Aparicio Persona, Valentín

Valentín Aparicio Persona

Sacerdote (1926-2014)

Nacimiento: Castillejo de Azaba (Salamanca), 14 de abril de 1926
Profesión religiosa: San José del Valle, 16 de septiembre de 1947
Ordenación sacerdotal: El Carmen-Bogotá, 28 de octubre de 1956
Defunción: Granada-Meta (Colombia), 20 de febrero de 2014

Nació en Castillejo de Azaba (Salamanca) el 14 de abril de 1926. Tras realizar los estudios primarios en su pueblo, ingresa en el aspirantado de Antequera (1942-1943) y de ahí pasa a Montilla (1943-1946). Posteriormente, entra en el noviciado de San José del Valle y emite los votos el 16 de septiembre de 1947. Estudia filosofía en Nuestra Señora de Consolación en Utrera (1947-1949) y el tirocinio práctico como maestro lo realiza en Cádiz (1949-1952).

En 1952 pasa de la inspectoría bética a la de Ecuador. En Bogotá estudia teología (1953-1956). Ahí es ordenado en El Carmen el 28 de octubre de 1956.

Comienza su estancia en Ecuador: Méndez (1956-1957) y Yuapi (1957-1959), como catequista y consejero; Aguacate (1959-1962) y Sucúa (1962-1965), como director; Gualaquiza (1965-1971), primero como vicepárroco itinerante y desde 1968 como director, al lado de la salesiana que hoy es beata sor María Troncati. En julio de 1971 regresa a España.
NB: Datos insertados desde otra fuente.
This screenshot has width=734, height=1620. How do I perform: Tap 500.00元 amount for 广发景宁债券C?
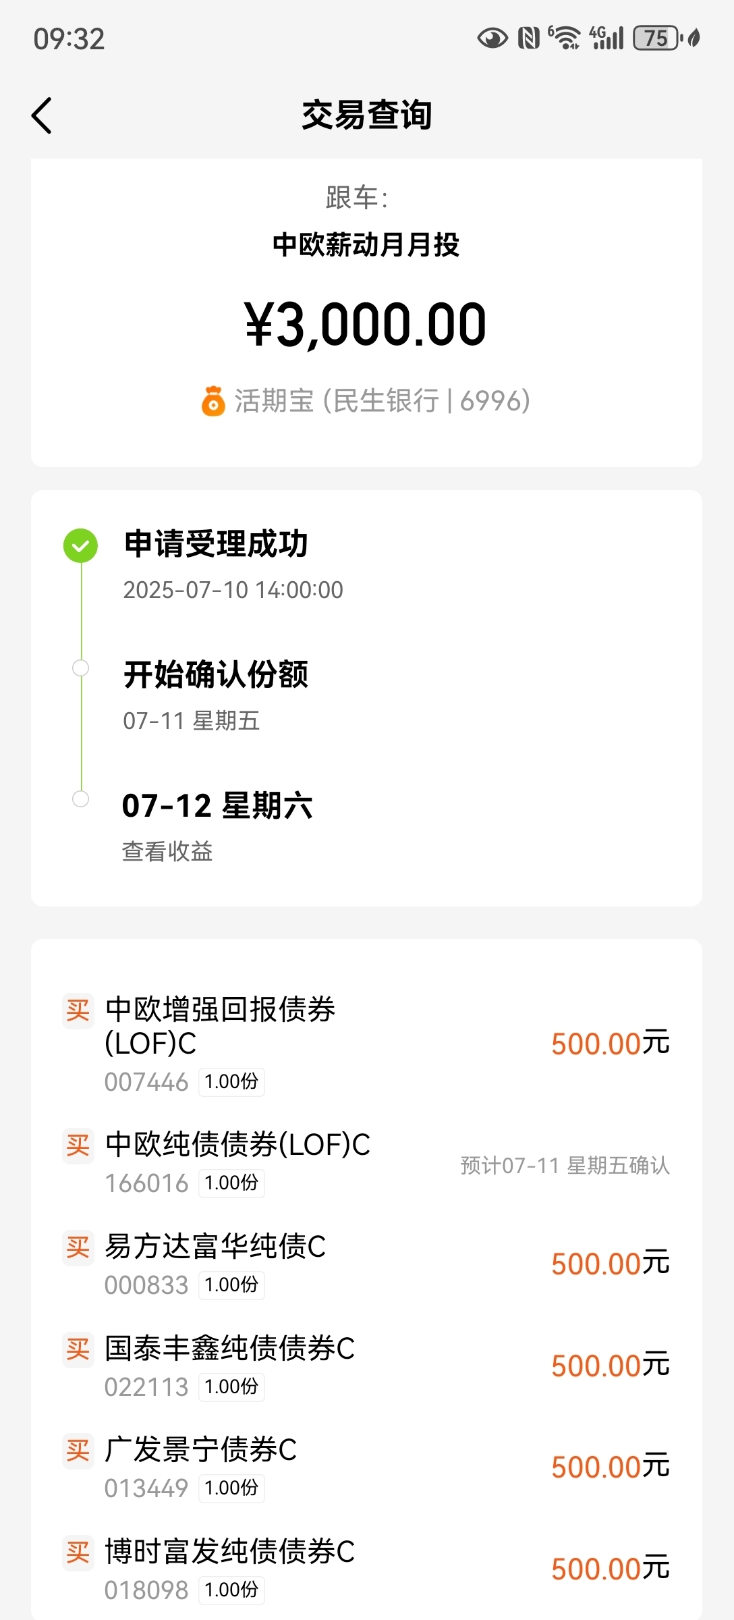click(x=611, y=1467)
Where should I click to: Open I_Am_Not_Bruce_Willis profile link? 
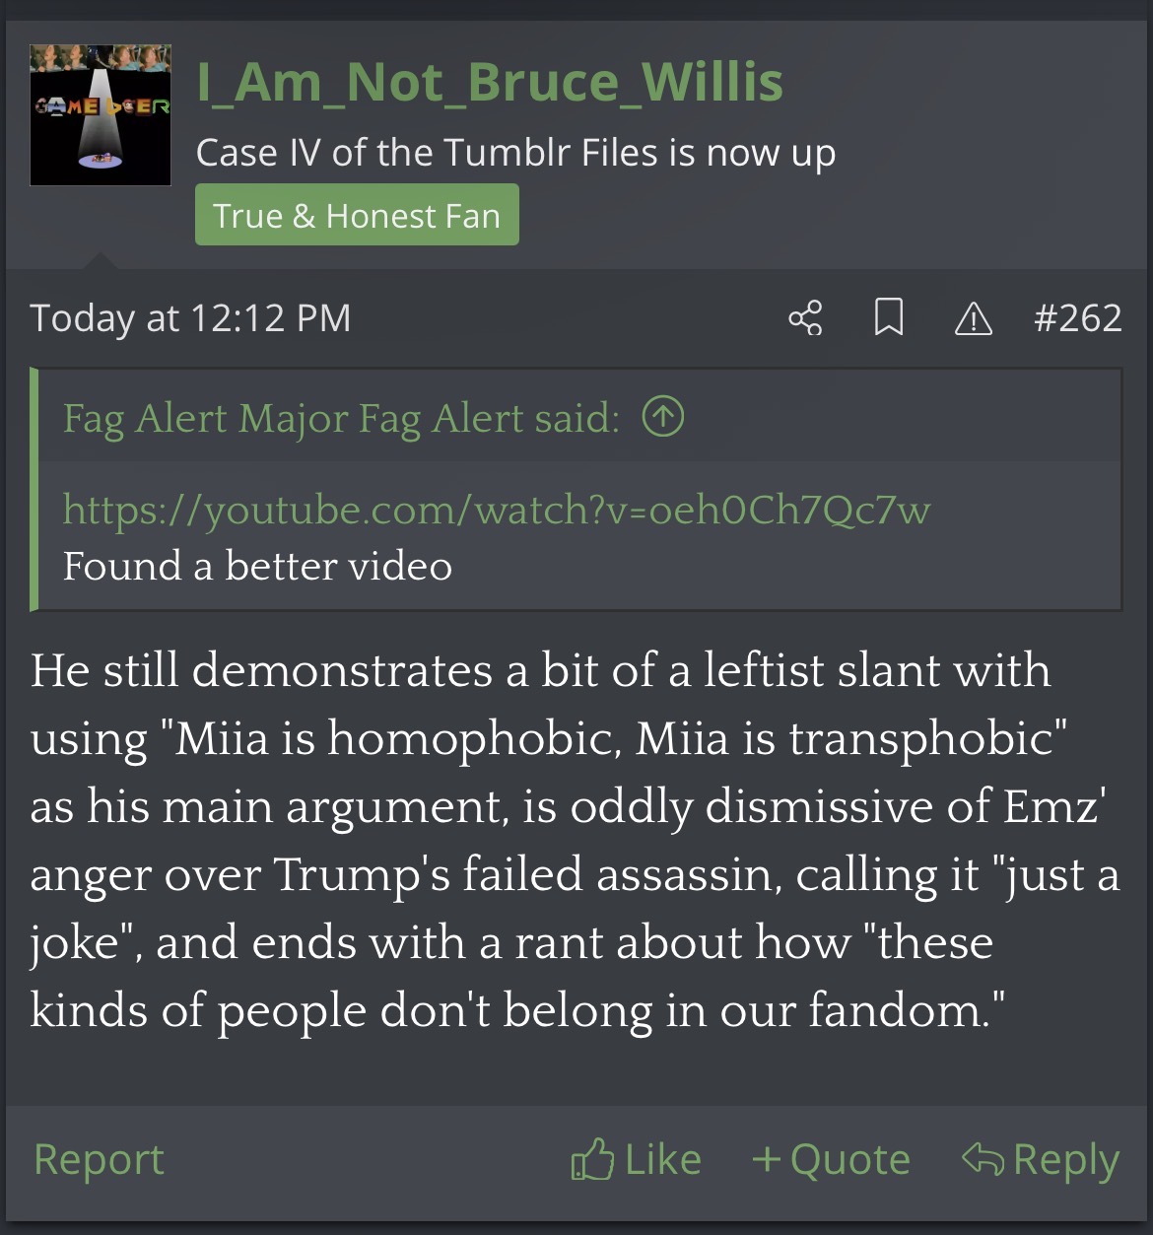pos(490,82)
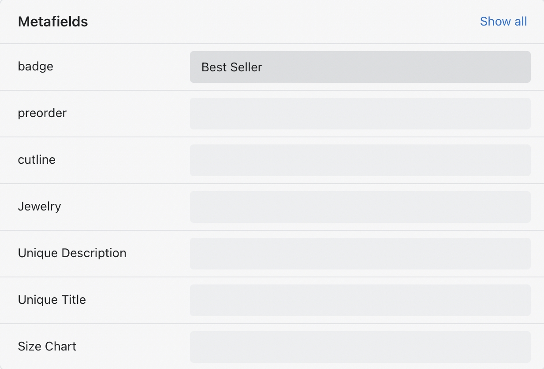Click the badge metafield label
Screen dimensions: 544x369
[36, 66]
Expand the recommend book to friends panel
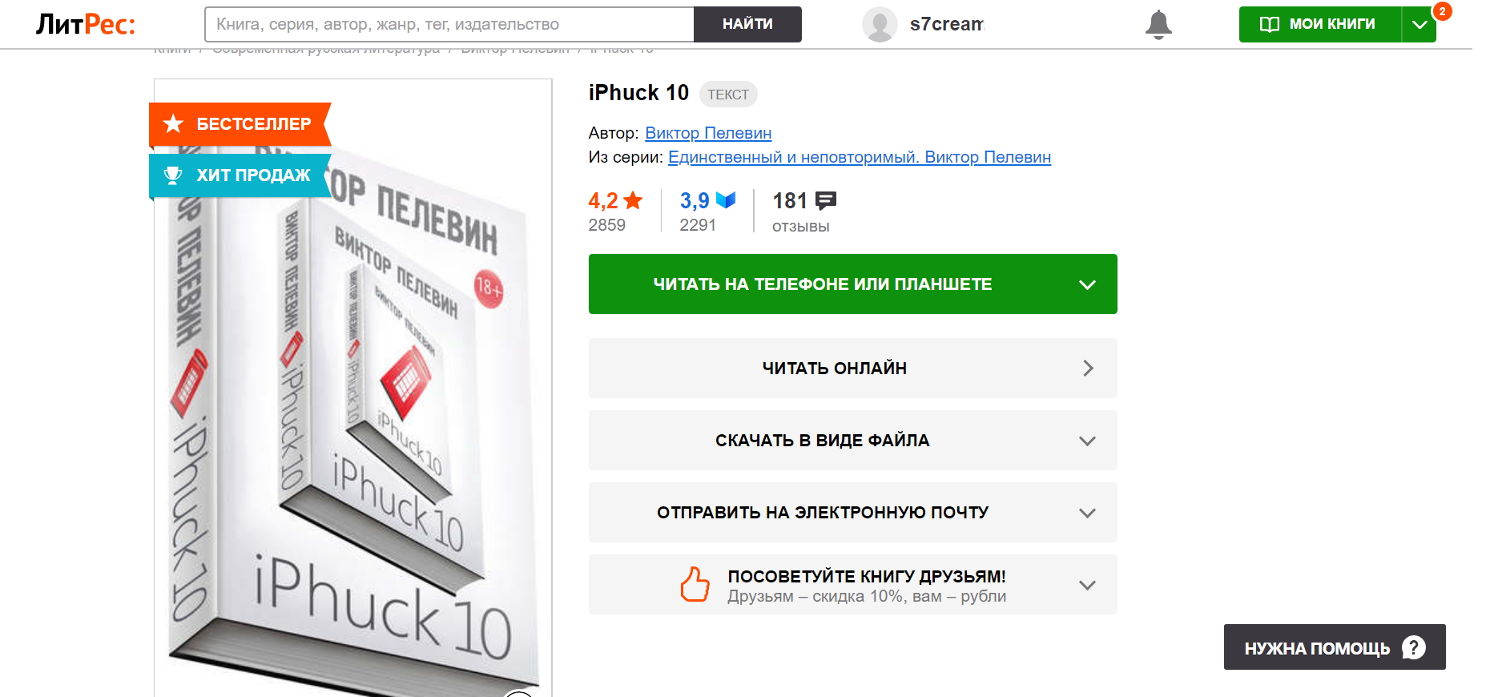The image size is (1490, 697). (x=1087, y=585)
Más tarde, comienza su etapa en la prefectura apostólica del Ariari en Colombia: Puerto Lleras (1972-1974), como director y párroco; inspectoría de Bogotá (1975; La Macarena (1976-1983); Mesetas (1984-1988); Puerto Concordia (1988-1993); como párroco y desde 1993 a 1997, también como director de esta última; Mesetas (1997-2001); Jardín de las Peñas (2001-2005); La Holanda-Uribe (2006); Jardín de las Peñas de nuevo (2007-2014), como párroco.

Atropellado en la oscuridad de la noche por una motocicleta, fallece el 20 de febrero de 2014 en Granada-Meta (Colombia), a los 87 años de edad, 57 de sacerdote y 66 de salesiano.

Misionero alegre, batallador, constructor y buen predicador. Hombre de baja estatura, pero de gran personalidad, pasó anunciando el evangelio de Jesucristo por las tierras del Ariari durante más de 40 años. Era un salesiano que siempre estaba pidiendo para curar a los más necesitados. Realizó una gran labor evangelizadora. Capillas, casas rurales, escuelas, oratorios, canchas… han quedado como testigos de su inmenso trabajo.